■ What needs to be done ■
Below are records; from the line containing "Instruction: Open the 記事一覧 menu item" through the very last line, output each line exactly. No pictures.

**** Records for this exercise

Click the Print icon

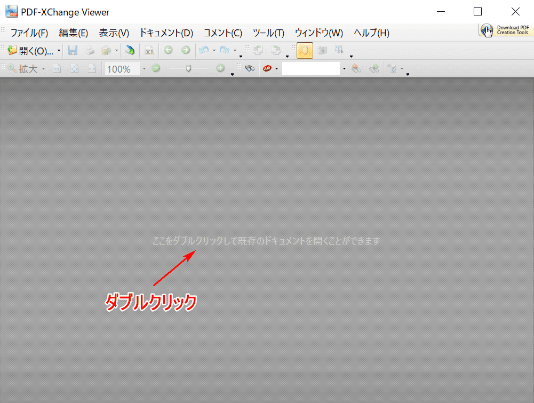click(x=90, y=50)
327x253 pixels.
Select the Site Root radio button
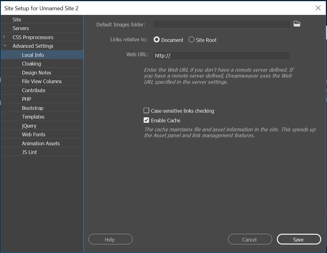[x=191, y=39]
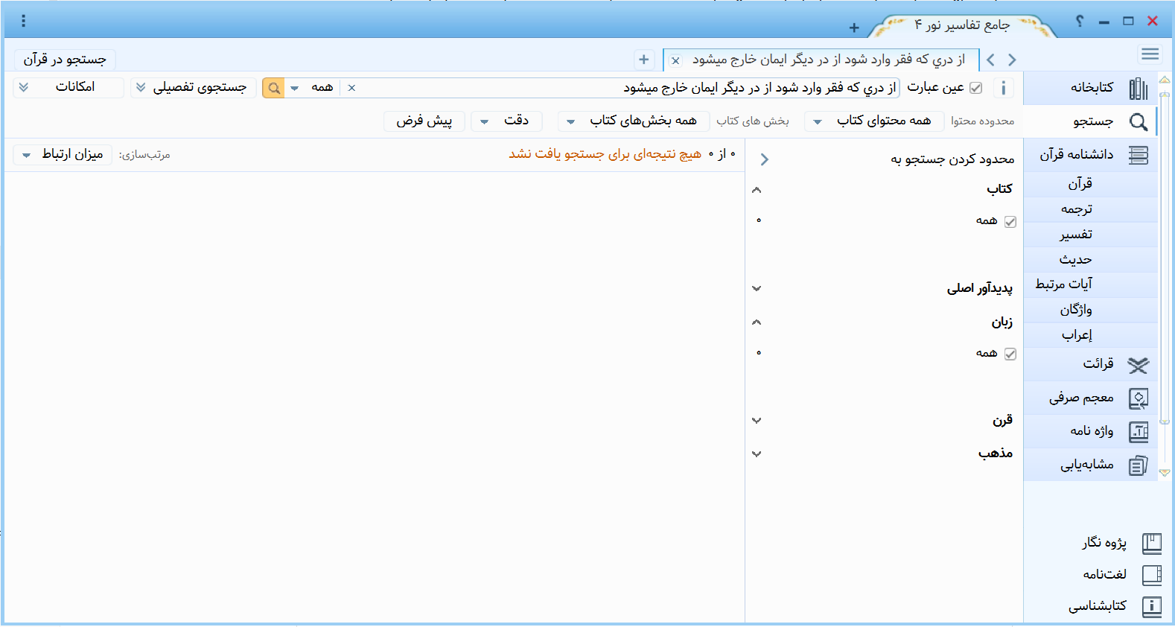This screenshot has width=1175, height=627.
Task: Uncheck همه under the زبان filter
Action: (x=1010, y=354)
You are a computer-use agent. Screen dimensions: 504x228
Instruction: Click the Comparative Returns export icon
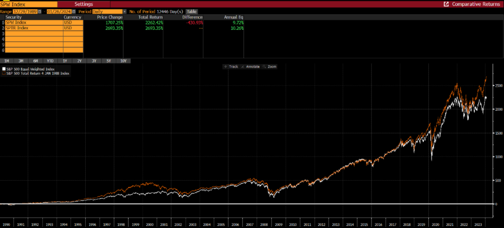pyautogui.click(x=446, y=4)
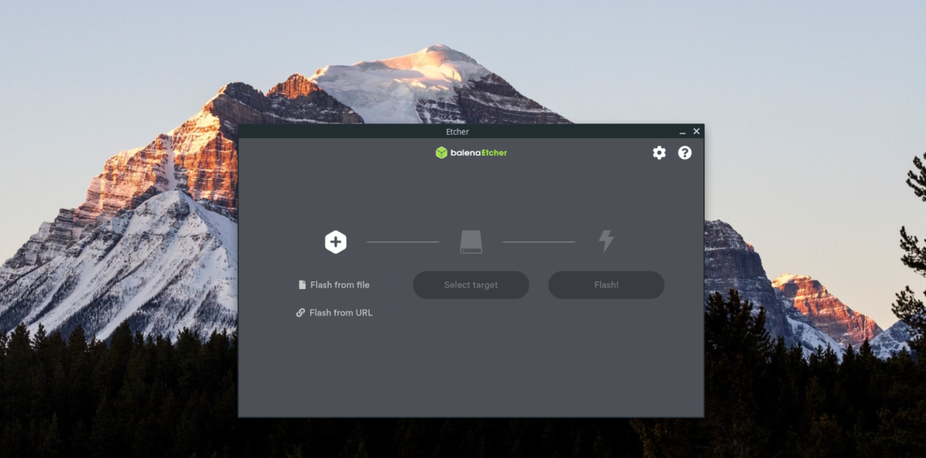Click the chain icon beside Flash from URL

pos(301,312)
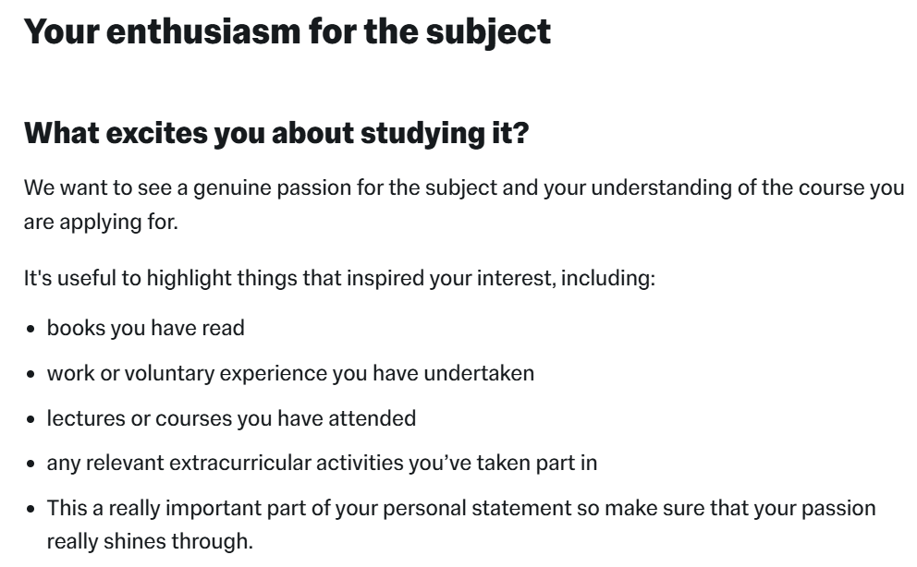Click the word "undertaken" in the list
The image size is (917, 567).
[x=479, y=373]
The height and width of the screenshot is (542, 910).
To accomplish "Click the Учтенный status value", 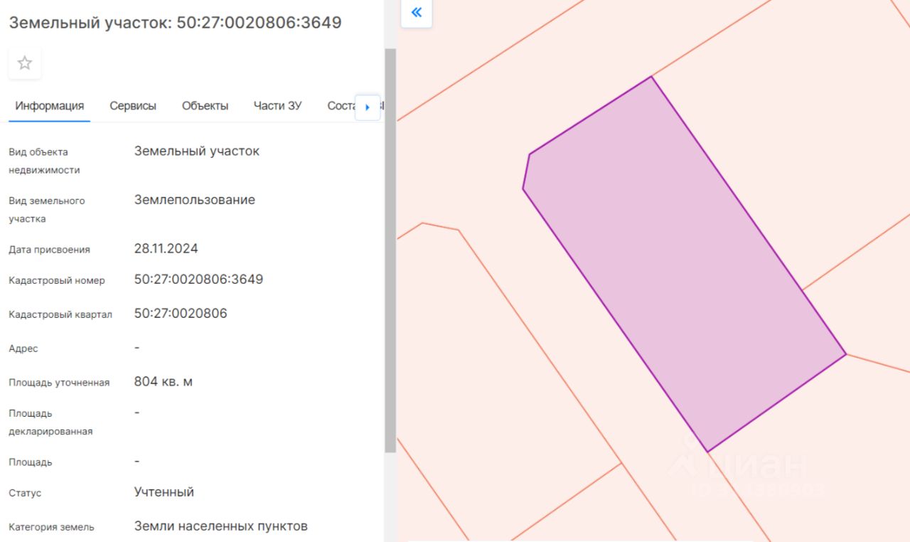I will (164, 492).
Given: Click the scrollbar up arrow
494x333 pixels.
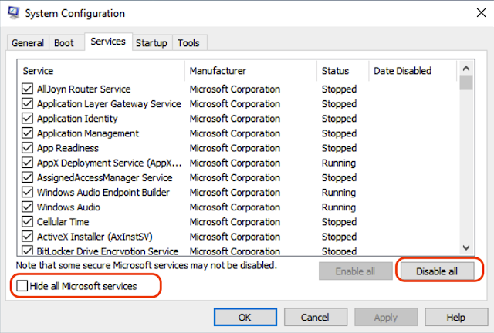Looking at the screenshot, I should pyautogui.click(x=465, y=69).
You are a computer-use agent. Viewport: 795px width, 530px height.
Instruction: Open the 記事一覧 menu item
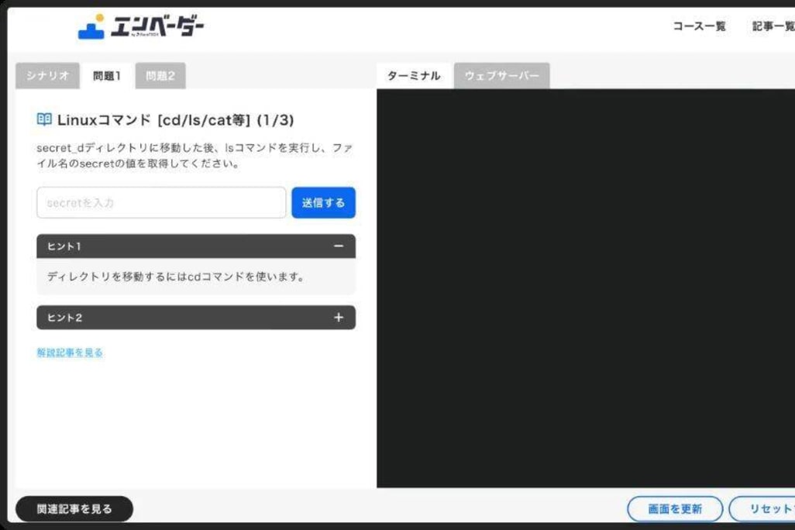(773, 26)
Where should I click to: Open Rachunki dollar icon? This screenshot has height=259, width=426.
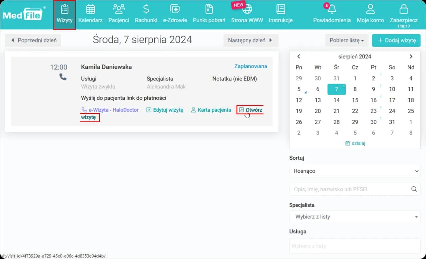click(x=146, y=9)
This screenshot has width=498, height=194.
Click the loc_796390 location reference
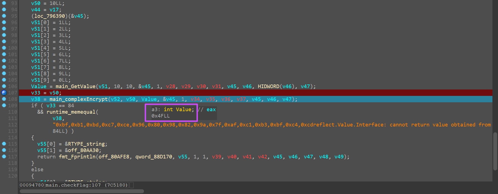point(50,16)
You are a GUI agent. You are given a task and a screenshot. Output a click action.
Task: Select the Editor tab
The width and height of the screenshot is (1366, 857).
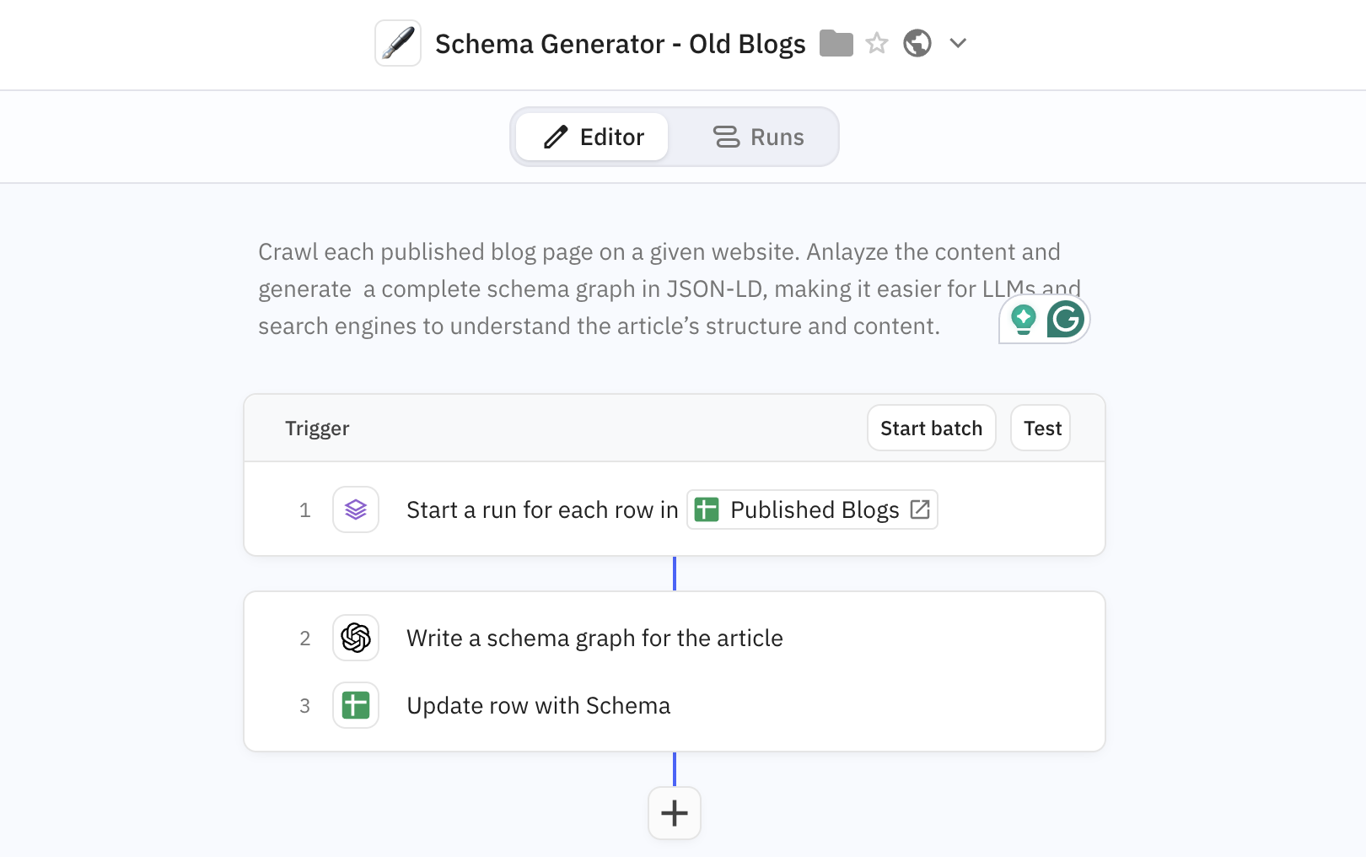click(x=591, y=137)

********

■ Solution for this task ■
Instruction: Open the 記事一覧 menu item
(773, 26)
Where should I click to: Open Rachunki dollar icon? This screenshot has height=259, width=426.
click(x=146, y=9)
This screenshot has width=498, height=194.
Click the loc_796390 location reference
point(50,16)
You are a GUI agent. You are given a task and a screenshot. Output a click action.
Task: Select the Editor tab
The width and height of the screenshot is (1366, 857).
click(x=591, y=137)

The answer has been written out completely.